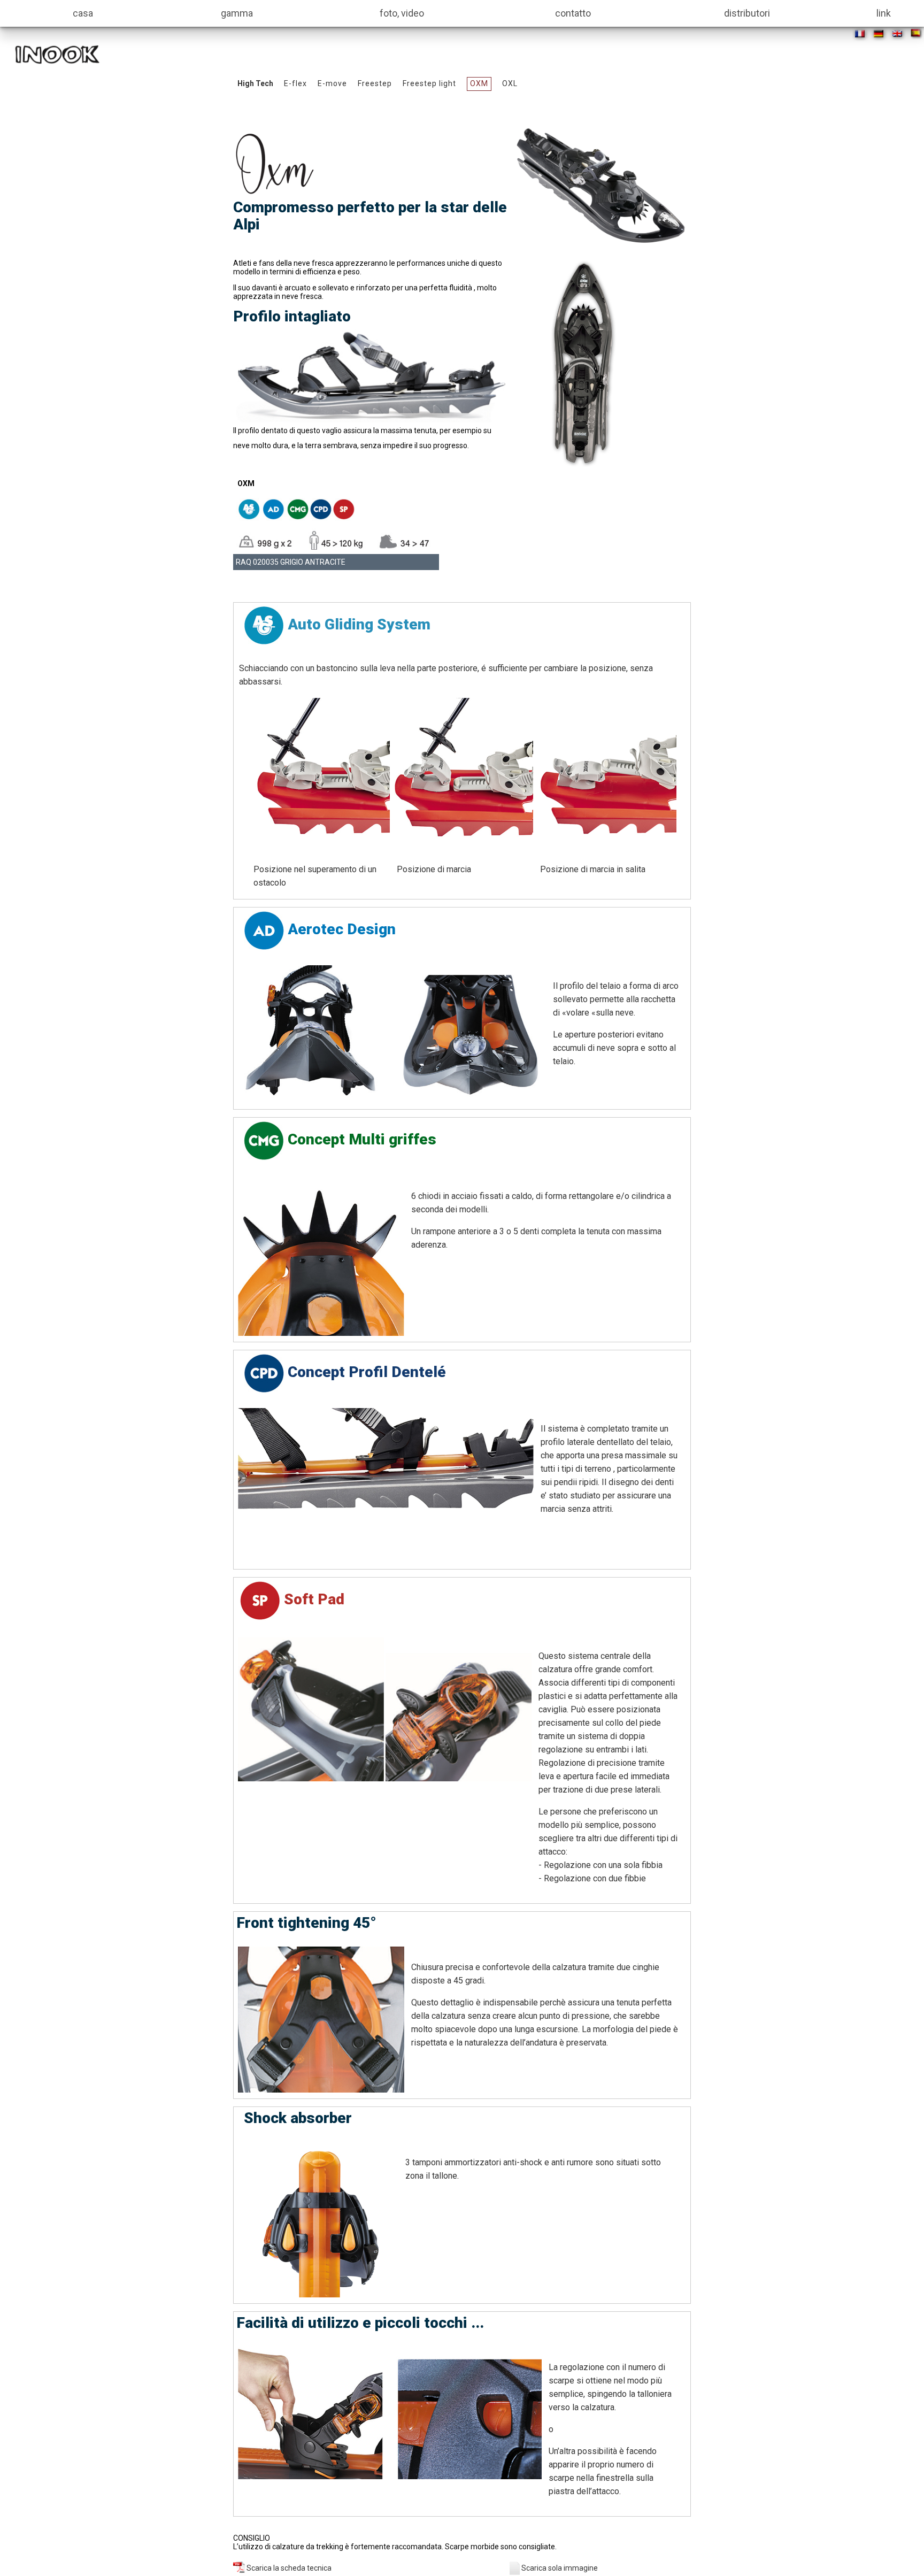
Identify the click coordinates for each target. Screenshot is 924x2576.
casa (83, 13)
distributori (747, 13)
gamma (237, 13)
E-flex (295, 83)
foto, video (402, 13)
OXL (510, 83)
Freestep (375, 83)
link (883, 13)
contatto (573, 13)
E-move (332, 83)
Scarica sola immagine (559, 2568)
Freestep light (429, 83)
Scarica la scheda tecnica (288, 2568)
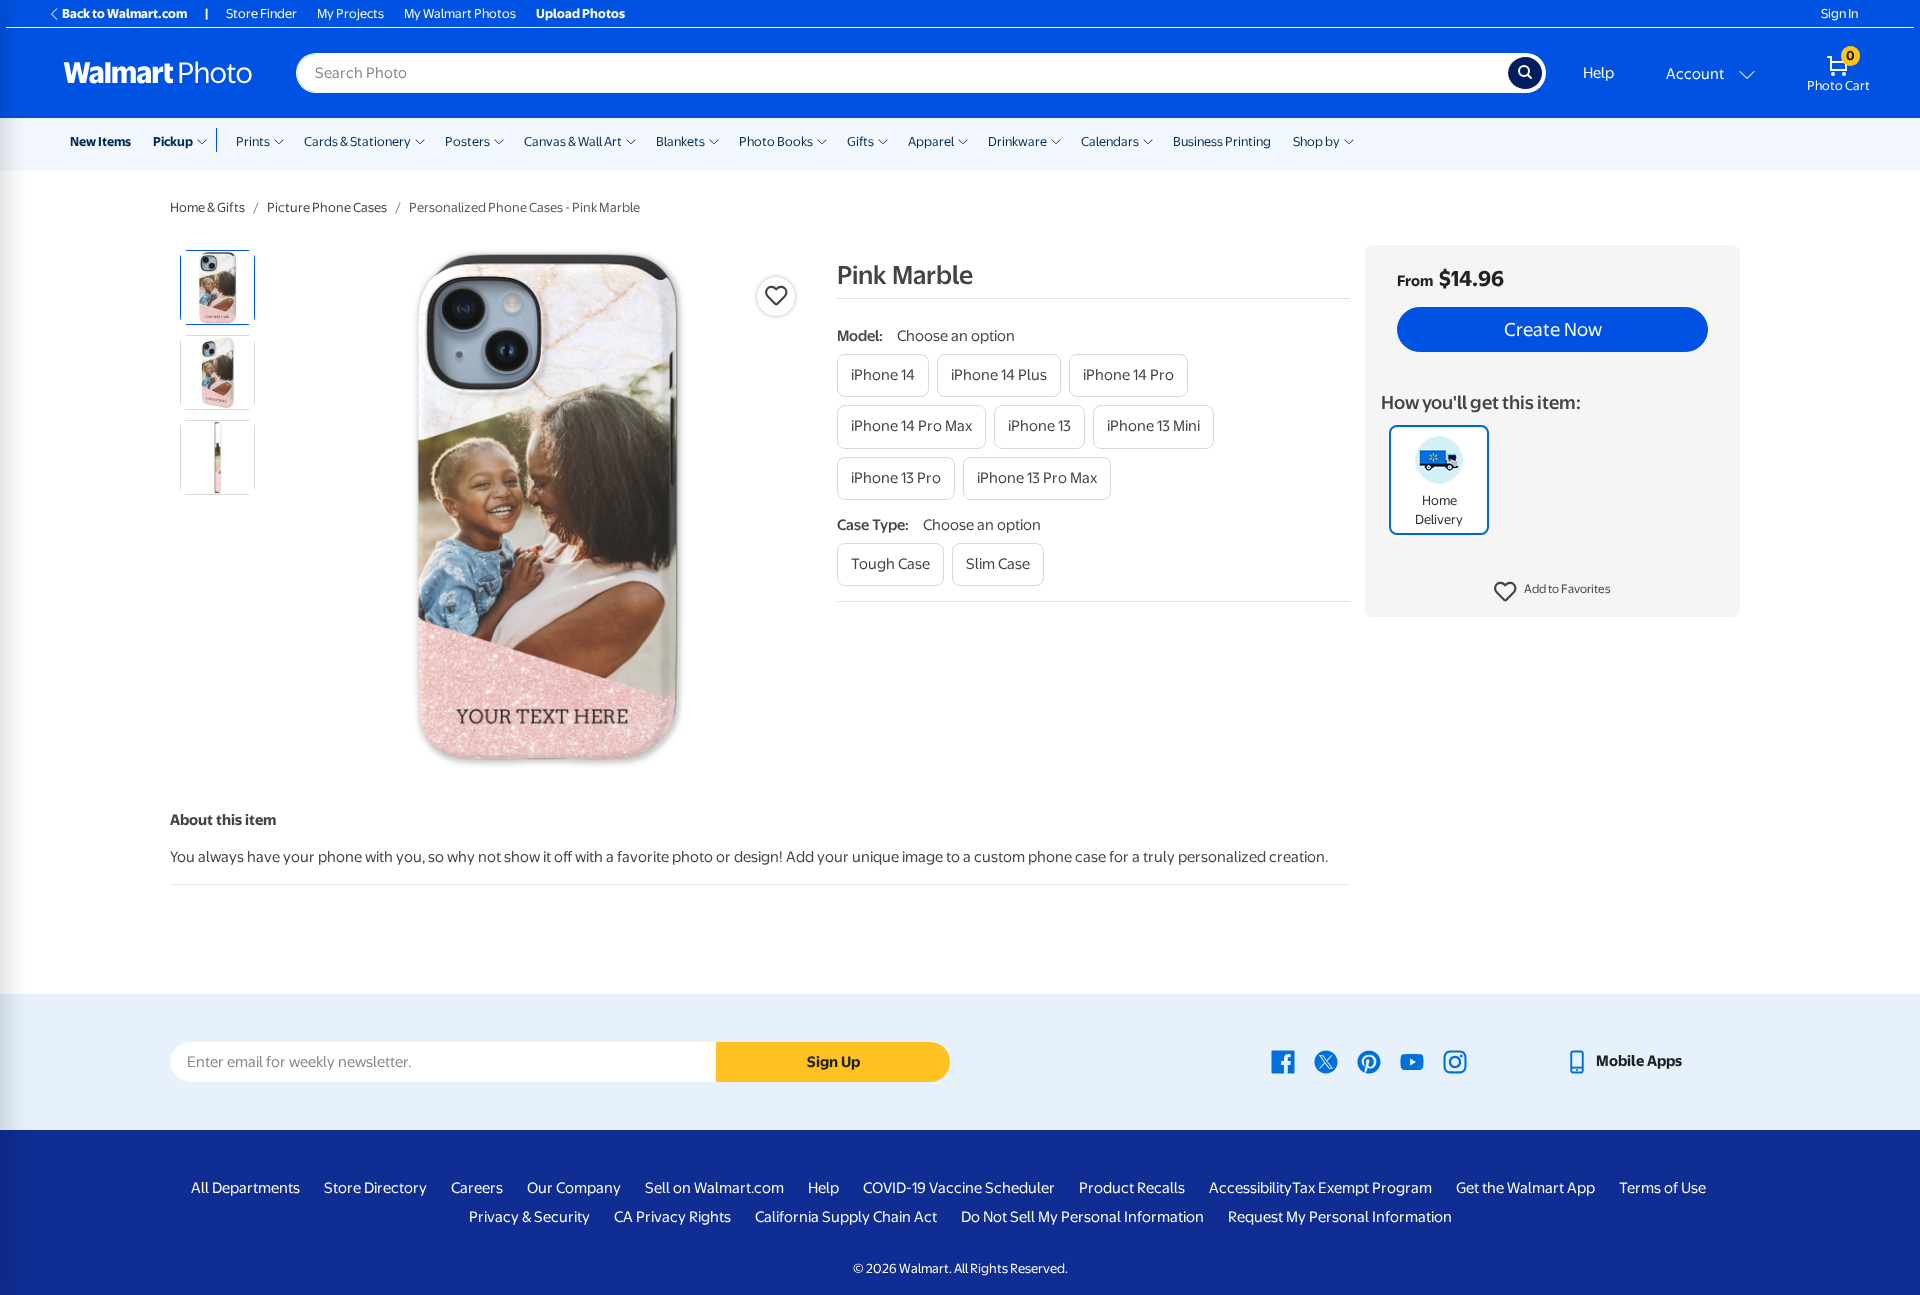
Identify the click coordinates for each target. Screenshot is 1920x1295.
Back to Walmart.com (124, 13)
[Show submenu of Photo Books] (822, 140)
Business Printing (1222, 141)
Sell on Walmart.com (714, 1188)
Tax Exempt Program (1362, 1188)
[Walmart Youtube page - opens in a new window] (1412, 1061)
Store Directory (375, 1188)
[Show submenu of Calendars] (1148, 140)
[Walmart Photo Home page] (158, 73)
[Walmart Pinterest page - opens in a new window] (1369, 1061)
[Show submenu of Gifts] (883, 140)
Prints (253, 141)
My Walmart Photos (460, 13)
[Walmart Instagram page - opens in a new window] (1455, 1061)
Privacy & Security (529, 1217)
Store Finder (261, 13)
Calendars (1110, 141)
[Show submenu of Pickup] (206, 140)
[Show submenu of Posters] (499, 140)
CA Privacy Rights (672, 1217)
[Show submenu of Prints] (279, 140)
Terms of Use (1662, 1188)
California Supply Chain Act (846, 1217)
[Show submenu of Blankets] (714, 140)
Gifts (860, 141)
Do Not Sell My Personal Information (1082, 1217)
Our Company (574, 1188)
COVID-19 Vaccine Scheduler (959, 1188)
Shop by (1316, 141)
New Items (100, 141)
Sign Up (833, 1062)
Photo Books (776, 141)
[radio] (217, 287)
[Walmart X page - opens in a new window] (1326, 1061)
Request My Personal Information (1340, 1217)
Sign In (1839, 13)
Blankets (680, 141)
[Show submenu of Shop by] (1349, 140)
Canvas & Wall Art (573, 141)
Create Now (1553, 330)
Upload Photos (580, 13)
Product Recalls (1132, 1188)
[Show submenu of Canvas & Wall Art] (631, 140)
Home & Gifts (207, 207)
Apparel (931, 141)
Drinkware (1017, 141)
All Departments (245, 1188)
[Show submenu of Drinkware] (1056, 140)
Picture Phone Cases (327, 207)
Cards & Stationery (357, 141)
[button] (1552, 592)
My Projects (350, 13)
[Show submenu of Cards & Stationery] (420, 140)
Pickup (173, 141)
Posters (467, 141)
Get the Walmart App (1525, 1188)
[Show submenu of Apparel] (963, 140)
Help (1598, 73)
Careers (477, 1188)
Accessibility (1250, 1188)
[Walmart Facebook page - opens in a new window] (1283, 1061)
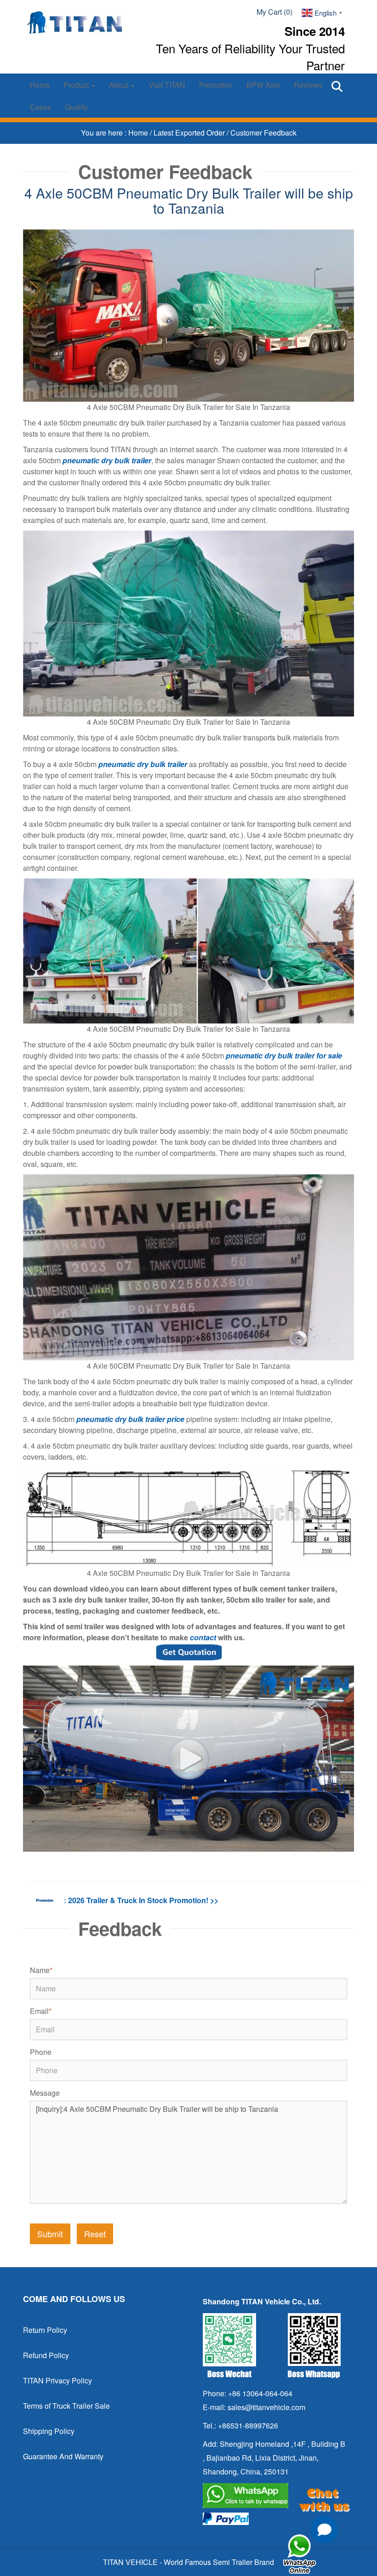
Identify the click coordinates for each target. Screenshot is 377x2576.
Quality (76, 107)
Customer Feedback (263, 132)
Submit (50, 2234)
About (119, 85)
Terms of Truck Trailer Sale (66, 2405)
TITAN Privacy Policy (57, 2380)
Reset (95, 2234)
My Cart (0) (274, 11)
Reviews (308, 85)
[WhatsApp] (275, 2495)
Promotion (216, 85)
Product (77, 85)
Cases (40, 107)
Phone (40, 2052)
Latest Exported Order (190, 132)
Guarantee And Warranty (63, 2456)
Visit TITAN (167, 85)
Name (41, 1970)
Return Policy (45, 2330)
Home (40, 85)
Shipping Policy (48, 2431)
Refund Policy (46, 2355)
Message (45, 2093)
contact (203, 1637)
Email (40, 2011)
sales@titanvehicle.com (266, 2407)
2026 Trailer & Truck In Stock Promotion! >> (143, 1900)
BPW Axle (263, 85)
════
Problem details
Leave the pictures out and copy the rest of the data exactly.

Exercise output
Identify the click coordinates for each target. Screenshot is 924x2576.
casa (83, 13)
distributori (747, 13)
gamma (237, 13)
E-flex (295, 83)
foto, video (402, 13)
OXL (510, 83)
Freestep (375, 83)
link (883, 13)
contatto (573, 13)
E-move (332, 83)
Scarica sola immagine (559, 2568)
Freestep light (429, 83)
Scarica la scheda tecnica (288, 2568)
Identify the click coordinates for each target. Screenshot is 1920x1295.
Back to Walmart.com (124, 13)
[Show submenu of Photo Books] (822, 140)
Business Printing (1222, 141)
Sell on Walmart.com (714, 1188)
Tax Exempt Program (1362, 1188)
[Walmart Youtube page - opens in a new window] (1412, 1061)
Store Directory (375, 1188)
[Show submenu of Calendars] (1148, 140)
[Walmart Photo Home page] (158, 73)
[Walmart Pinterest page - opens in a new window] (1369, 1061)
[Show submenu of Gifts] (883, 140)
Prints (253, 141)
My Walmart Photos (460, 13)
[Walmart Instagram page - opens in a new window] (1455, 1061)
Privacy & Security (529, 1217)
Store Finder (261, 13)
Calendars (1110, 141)
[Show submenu of Pickup] (206, 140)
[Show submenu of Posters] (499, 140)
CA Privacy Rights (672, 1217)
[Show submenu of Prints] (279, 140)
Terms of Use (1662, 1188)
California Supply Chain Act (846, 1217)
[Show submenu of Blankets] (714, 140)
Gifts (860, 141)
Do Not Sell My Personal Information (1082, 1217)
Our Company (574, 1188)
COVID-19 Vaccine Scheduler (959, 1188)
Shop by (1316, 141)
New Items (100, 141)
Sign Up (833, 1062)
Photo Books (776, 141)
[radio] (217, 287)
[Walmart X page - opens in a new window] (1326, 1061)
Request My Personal Information (1340, 1217)
Sign In (1839, 13)
Blankets (680, 141)
[Show submenu of Shop by] (1349, 140)
Canvas & Wall Art (573, 141)
Create Now (1553, 330)
Upload Photos (580, 13)
Product Recalls (1132, 1188)
[Show submenu of Canvas & Wall Art] (631, 140)
Home & Gifts (207, 207)
Apparel (931, 141)
Drinkware (1017, 141)
All Departments (245, 1188)
[Show submenu of Drinkware] (1056, 140)
Picture Phone Cases (327, 207)
Cards & Stationery (357, 141)
[button] (1552, 592)
My Projects (350, 13)
[Show submenu of Cards & Stationery] (420, 140)
Pickup (173, 141)
Posters (467, 141)
Get the Walmart App (1525, 1188)
[Show submenu of Apparel] (963, 140)
Help (1598, 73)
Careers (477, 1188)
Accessibility (1250, 1188)
[Walmart Facebook page - opens in a new window] (1283, 1061)
Identify the click coordinates for each target. Screenshot is 377x2576.
Quality (76, 107)
Customer Feedback (263, 132)
Submit (50, 2234)
About (119, 85)
Terms of Truck Trailer Sale (66, 2405)
TITAN Privacy Policy (57, 2380)
Reset (95, 2234)
My Cart (0) (274, 11)
Reviews (308, 85)
[WhatsApp] (275, 2495)
Promotion (216, 85)
Product (77, 85)
Cases (40, 107)
Phone (40, 2052)
Latest Exported Order (190, 132)
Guarantee And Warranty (63, 2456)
Visit TITAN (167, 85)
Name (41, 1970)
Return Policy (45, 2330)
Home (40, 85)
Shipping Policy (48, 2431)
Refund Policy (46, 2355)
Message (45, 2093)
contact (203, 1637)
Email (40, 2011)
sales@titanvehicle.com (266, 2407)
2026 Trailer & Truck In Stock Promotion! >> (143, 1900)
BPW Axle (263, 85)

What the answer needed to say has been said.